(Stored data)
━━━

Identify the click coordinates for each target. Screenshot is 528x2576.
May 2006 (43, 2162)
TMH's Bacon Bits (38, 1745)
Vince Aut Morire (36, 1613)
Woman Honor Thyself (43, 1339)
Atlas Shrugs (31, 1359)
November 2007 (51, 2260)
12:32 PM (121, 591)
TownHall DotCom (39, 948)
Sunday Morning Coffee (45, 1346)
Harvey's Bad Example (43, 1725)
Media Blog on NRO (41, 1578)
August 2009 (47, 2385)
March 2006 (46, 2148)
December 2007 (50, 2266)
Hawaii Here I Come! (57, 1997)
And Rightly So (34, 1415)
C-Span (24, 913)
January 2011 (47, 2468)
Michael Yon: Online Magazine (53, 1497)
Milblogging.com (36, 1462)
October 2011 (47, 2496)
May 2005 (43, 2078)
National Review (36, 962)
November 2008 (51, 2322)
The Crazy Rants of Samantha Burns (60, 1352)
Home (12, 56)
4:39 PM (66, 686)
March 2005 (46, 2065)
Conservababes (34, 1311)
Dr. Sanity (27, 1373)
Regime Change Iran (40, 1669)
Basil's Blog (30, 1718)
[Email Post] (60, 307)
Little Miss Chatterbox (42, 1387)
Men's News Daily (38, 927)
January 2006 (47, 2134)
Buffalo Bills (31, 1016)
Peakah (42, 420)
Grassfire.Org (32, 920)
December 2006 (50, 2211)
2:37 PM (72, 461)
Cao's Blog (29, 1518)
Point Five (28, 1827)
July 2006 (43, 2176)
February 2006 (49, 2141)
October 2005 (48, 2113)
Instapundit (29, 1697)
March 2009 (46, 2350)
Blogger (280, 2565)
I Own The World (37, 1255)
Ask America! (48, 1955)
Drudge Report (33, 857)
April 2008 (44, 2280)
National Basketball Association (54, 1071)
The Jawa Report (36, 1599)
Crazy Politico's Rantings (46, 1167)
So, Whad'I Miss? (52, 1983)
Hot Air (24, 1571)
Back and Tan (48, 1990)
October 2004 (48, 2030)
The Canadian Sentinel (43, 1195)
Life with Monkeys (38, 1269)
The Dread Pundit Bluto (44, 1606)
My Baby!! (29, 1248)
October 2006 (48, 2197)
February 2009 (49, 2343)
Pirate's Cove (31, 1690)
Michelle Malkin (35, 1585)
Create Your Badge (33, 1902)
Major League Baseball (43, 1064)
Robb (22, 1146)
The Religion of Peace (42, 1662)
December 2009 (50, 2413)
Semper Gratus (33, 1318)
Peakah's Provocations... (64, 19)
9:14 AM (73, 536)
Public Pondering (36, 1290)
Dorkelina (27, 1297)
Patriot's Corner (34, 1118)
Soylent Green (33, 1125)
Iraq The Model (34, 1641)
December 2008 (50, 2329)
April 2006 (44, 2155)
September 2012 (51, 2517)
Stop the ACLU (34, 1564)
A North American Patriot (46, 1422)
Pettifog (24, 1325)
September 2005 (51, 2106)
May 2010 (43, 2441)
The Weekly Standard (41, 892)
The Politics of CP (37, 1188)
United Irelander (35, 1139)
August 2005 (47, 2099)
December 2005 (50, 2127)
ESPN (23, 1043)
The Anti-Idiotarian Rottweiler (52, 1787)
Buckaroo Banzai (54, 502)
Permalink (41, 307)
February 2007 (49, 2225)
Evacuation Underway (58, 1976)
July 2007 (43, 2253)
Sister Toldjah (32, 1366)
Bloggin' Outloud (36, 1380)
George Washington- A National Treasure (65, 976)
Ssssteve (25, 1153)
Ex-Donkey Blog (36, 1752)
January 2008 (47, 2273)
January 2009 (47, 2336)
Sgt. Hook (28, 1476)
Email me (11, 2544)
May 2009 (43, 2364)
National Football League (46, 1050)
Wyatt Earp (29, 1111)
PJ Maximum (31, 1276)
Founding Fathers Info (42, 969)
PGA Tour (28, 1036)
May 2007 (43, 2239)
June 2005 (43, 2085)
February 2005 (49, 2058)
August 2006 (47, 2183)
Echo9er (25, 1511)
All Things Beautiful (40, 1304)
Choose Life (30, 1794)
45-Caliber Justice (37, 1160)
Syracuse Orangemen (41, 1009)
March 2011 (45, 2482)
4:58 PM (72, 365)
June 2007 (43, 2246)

━━━

(To do) Could you write out, exactly as they stand, only the lines above that begin at the line with "November 2008 (51, 2322)" and stop after the line with "Soylent Green (33, 1125)"?

(Solution)
November 2008 (51, 2322)
The Crazy Rants of Samantha Burns (60, 1352)
Home (12, 56)
4:39 PM (66, 686)
March 2005 (46, 2065)
Conservababes (34, 1311)
Dr. Sanity (27, 1373)
Regime Change Iran (40, 1669)
Basil's Blog (30, 1718)
[Email Post] (60, 307)
Little Miss Chatterbox (42, 1387)
Men's News Daily (38, 927)
January 2006 (47, 2134)
Buffalo Bills (31, 1016)
Peakah (42, 420)
Grassfire.Org (32, 920)
December 2006 (50, 2211)
2:37 PM (72, 461)
Cao's Blog (29, 1518)
Point Five (28, 1827)
July 2006 (43, 2176)
February 2006 (49, 2141)
October 2005 (48, 2113)
Instapundit (29, 1697)
March 2009 (46, 2350)
Blogger (280, 2565)
I Own The World (37, 1255)
Ask America! (48, 1955)
Drudge Report (33, 857)
April 2008 (44, 2280)
National Basketball Association (54, 1071)
The Jawa Report (36, 1599)
Crazy Politico's Rantings (46, 1167)
So, Whad'I Miss? (52, 1983)
Hot Air (24, 1571)
Back and Tan (48, 1990)
October 2004 (48, 2030)
The Canadian Sentinel (43, 1195)
Life with Monkeys (38, 1269)
The Dread Pundit Bluto (44, 1606)
My Baby!! (29, 1248)
October 2006 (48, 2197)
February 2009 (49, 2343)
Pirate's Cove (31, 1690)
Michelle Malkin (35, 1585)
Create Your Badge (33, 1902)
Major League Baseball (43, 1064)
Robb (22, 1146)
The Religion of Peace (42, 1662)
December 2009 (50, 2413)
Semper Gratus (33, 1318)
Peakah's Provocations... (64, 19)
9:14 AM (73, 536)
Public Pondering (36, 1290)
Dorkelina (27, 1297)
Patriot's Corner (34, 1118)
Soylent Green (33, 1125)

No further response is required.